- **TEXT FOR ANALYSIS**
Following up on what I’ve earlier written about the differences between intensive reading and extensive reading, it’s now time to talk about reading materials. For higher level students, this isn’t so big of a problem. For students with, say an IBT TOEFL of 70 (525 on the paper based version) or an IELTS band 5.5, there are numerous interesting extensive reading options. If your students are already at that level, then I suggest the Hardy Boys and Nancy Drew series. If your students aren’t yet at that level, then this article is for you.
Lower level students pose a real difficulty for extensive reading teachers. In the extreme case, extensive reading just isn’t possible at all. However, it is possible for students to start reading in bulk far sooner than most educators would believe. I’ll assume that your students have learned at least 1000 words (not counting each conjugation or form of a word as a separate entity). Here are the usual stumbling blocks:
- Many educators feel that it is important to give children “authentic” material designed for L1 speakers.
- Authentic material is entirely incomprehensible to EFL learners who only know a couple thousand words.
- While those materials could be glossed, and vocabulary lists provided, that would no longer be extensive reading.
- Authentic materials that are comprehensible to low level students are written for toddlers, and therefore not very interesting to EFL students.
Assuming that we’re convinced that extensive reading is worth the effort, and we aren’t going to give up, giving the students dictionaries and sending them off with difficult authentic reading materials is not an option. That leaves two choices, children’s literature and non-authentic reading materials.

- **DATA SUPPLIED**
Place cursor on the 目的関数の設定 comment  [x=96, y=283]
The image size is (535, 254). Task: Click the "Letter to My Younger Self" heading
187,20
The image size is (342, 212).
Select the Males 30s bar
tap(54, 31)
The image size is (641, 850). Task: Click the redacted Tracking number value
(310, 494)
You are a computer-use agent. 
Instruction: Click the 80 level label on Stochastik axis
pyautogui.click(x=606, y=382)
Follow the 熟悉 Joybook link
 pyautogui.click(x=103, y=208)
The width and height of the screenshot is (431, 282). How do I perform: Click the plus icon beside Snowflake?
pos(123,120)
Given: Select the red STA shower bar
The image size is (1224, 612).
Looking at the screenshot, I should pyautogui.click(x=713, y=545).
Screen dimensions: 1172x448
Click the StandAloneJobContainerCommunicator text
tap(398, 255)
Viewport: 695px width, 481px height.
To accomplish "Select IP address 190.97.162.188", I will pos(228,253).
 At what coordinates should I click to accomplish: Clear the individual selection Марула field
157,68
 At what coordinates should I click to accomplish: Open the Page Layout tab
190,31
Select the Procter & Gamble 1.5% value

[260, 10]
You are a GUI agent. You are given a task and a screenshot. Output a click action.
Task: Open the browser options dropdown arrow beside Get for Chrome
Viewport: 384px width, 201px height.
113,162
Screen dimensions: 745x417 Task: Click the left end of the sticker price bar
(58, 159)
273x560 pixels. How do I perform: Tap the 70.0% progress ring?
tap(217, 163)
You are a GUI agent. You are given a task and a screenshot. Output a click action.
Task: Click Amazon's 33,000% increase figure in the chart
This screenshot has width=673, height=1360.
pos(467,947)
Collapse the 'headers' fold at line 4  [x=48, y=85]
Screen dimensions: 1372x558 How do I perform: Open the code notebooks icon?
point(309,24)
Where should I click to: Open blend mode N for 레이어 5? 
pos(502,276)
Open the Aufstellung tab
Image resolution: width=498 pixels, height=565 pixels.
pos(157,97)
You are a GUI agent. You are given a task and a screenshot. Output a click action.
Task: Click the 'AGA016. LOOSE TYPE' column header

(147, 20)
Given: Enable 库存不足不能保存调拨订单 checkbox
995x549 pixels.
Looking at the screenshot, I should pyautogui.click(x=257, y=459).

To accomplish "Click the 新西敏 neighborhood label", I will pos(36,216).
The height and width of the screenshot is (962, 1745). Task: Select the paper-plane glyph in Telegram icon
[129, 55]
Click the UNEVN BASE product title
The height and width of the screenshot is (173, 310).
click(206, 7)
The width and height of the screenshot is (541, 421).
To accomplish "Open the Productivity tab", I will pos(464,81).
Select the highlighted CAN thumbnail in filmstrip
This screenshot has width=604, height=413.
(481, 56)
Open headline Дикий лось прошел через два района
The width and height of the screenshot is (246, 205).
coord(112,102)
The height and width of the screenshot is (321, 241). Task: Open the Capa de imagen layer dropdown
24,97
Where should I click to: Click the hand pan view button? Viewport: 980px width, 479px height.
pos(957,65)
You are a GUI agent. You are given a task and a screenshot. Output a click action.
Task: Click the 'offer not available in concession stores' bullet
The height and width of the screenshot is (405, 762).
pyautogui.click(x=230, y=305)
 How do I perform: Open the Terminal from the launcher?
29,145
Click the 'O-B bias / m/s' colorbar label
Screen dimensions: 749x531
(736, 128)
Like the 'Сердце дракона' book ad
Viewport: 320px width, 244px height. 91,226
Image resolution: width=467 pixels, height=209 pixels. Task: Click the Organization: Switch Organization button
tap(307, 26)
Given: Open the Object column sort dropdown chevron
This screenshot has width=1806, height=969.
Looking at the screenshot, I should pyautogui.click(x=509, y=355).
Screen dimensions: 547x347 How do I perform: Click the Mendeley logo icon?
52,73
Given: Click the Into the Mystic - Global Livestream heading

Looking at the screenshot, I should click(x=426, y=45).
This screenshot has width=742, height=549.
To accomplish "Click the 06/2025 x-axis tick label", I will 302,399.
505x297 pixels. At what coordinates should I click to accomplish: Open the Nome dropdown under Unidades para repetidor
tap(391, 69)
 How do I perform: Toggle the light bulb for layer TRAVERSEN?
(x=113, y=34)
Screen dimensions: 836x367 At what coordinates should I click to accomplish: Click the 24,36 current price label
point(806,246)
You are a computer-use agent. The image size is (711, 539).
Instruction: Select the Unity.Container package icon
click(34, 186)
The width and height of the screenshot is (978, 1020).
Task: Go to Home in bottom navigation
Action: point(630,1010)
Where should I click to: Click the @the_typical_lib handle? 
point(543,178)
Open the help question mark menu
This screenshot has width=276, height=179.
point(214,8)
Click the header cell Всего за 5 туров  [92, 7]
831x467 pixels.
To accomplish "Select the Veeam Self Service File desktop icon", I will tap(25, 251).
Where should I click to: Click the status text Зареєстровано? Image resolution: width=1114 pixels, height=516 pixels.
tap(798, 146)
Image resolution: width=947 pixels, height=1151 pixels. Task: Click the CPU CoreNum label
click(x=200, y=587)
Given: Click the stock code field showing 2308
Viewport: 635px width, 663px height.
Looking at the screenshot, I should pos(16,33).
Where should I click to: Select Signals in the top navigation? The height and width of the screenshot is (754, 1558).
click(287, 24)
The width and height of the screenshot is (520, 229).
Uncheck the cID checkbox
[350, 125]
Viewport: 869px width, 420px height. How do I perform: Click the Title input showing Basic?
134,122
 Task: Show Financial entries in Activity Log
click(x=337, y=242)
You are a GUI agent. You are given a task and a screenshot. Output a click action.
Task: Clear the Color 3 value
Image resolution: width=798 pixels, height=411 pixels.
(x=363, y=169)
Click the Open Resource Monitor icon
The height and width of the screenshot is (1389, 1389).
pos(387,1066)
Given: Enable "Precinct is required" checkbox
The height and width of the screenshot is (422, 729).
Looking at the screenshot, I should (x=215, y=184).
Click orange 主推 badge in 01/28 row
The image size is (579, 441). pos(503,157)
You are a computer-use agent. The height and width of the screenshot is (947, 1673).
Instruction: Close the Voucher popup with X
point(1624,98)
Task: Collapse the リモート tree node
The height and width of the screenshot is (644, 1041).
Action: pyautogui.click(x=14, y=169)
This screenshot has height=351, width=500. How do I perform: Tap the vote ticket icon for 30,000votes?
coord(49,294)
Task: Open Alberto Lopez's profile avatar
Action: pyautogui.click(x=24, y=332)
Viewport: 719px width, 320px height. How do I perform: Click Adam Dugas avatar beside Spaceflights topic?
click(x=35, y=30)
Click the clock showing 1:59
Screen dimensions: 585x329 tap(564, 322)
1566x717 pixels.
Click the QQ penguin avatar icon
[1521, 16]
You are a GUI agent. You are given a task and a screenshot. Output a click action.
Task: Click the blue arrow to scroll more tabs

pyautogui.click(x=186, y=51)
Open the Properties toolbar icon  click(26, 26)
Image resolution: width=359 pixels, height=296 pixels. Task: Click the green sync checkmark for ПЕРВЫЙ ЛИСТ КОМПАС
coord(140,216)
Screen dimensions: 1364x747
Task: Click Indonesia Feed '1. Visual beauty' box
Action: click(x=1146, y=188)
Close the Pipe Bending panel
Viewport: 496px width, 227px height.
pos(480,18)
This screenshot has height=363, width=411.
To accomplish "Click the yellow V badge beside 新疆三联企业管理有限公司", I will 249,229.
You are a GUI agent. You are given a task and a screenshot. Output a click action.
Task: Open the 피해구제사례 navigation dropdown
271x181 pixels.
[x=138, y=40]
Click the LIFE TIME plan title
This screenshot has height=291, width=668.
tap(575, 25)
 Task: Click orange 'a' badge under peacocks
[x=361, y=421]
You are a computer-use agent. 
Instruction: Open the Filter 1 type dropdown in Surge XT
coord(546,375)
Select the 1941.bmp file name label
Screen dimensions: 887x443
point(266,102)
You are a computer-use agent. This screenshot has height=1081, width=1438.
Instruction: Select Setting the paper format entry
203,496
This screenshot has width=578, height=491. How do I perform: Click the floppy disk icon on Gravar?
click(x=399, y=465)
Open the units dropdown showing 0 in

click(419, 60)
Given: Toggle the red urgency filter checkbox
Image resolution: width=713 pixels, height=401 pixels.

- **EXERCISE TASKS**
**A.** Update the article on extensive reading materials by writing out everything from "Lower level students" down to "couple thousand words.", with "educators" replaced by "instructors".
**B.** Go on with the article on extensive reading materials, picking up after its final sentence.
The entries are separate material with no connection to the article on extensive reading materials.

- **TASK RESULTS**
**A.**
Lower level students pose a real difficulty for extensive reading teachers. In the extreme case, extensive reading just isn’t possible at all. However, it is possible for students to start reading in bulk far sooner than most instructors would believe. I’ll assume that your students have learned at least 1000 words (not counting each conjugation or form of a word as a separate entity). Here are the usual stumbling blocks:
- Many instructors feel that it is important to give children “authentic” material designed for L1 speakers.
- Authentic material is entirely incomprehensible to EFL learners who only know a couple thousand words.

**B.**
In my essay about extensive reading I mentioned that one potential barrier to implementing extensive reading is the preconceptions of the learners. Many learners (and educators) feel that foreign language materials have to be difficult and involve slow dictionary intensive labor. Otherwise, they feel, it isn’t real learning. I can assure you that it is just those students who will complain reading children’s books. It’s all about ego. I myself, felt happy to write about and post the old Chinese poem from which the Chinese search engine mogul, Baidu, gets its name. My study from the 國語日報, a daily news paper for children, never made it into any of my articles. It just doesn’t feel that cool to be reading things meant for 7 year old children.
However, once people can get by the initial embarrassment of reading children’s books, they can be useful in a number of ways. First of all, it is almost impossible to read children’s books extensively without learning something about the culture of the people for whose children the books were written. Many learners have claimed that reading children’s books en masse helped them develop a strong interest in and affinity for the target culture. Affinity for the target culture is an extremely important trait for language learners in the long term, according to many prominent linguists.
Perhaps the largest difficulty of all with children’s literature is that for L2 learners who are adults, the books aren’t that interesting. Obviously, things that interest young children and things that interest adults aren’t necessarily the same.
Graded readers are the other major option for extensive reading classes, besides children’s literature. Graded readers are categorized based on the size of the vocabulary needed to read them. Usually, the vast majority of words in a graded reader will be high frequency words. However, there are also usually a small number of low frequency words in each reader as well. For example, a science fiction story set in space can be written very simply, but no matter how simply it’s written it will need a few low frequency words such as “planet” or “space ship”. There really isn’t any way to avoid a few words like this and still tell interesting stories. These low frequency words are usually glossed and translated at the back of the book. The number of vocabulary words in the book, not including these low frequency words is totaled up, and the result is the number of “headwords” in a book. When deciding how difficult a book to give an EFL learner, it’s best to use the cloze test method I described previously. Generally speaking though, the following guide can be used to determine the number of headwords a student can handle.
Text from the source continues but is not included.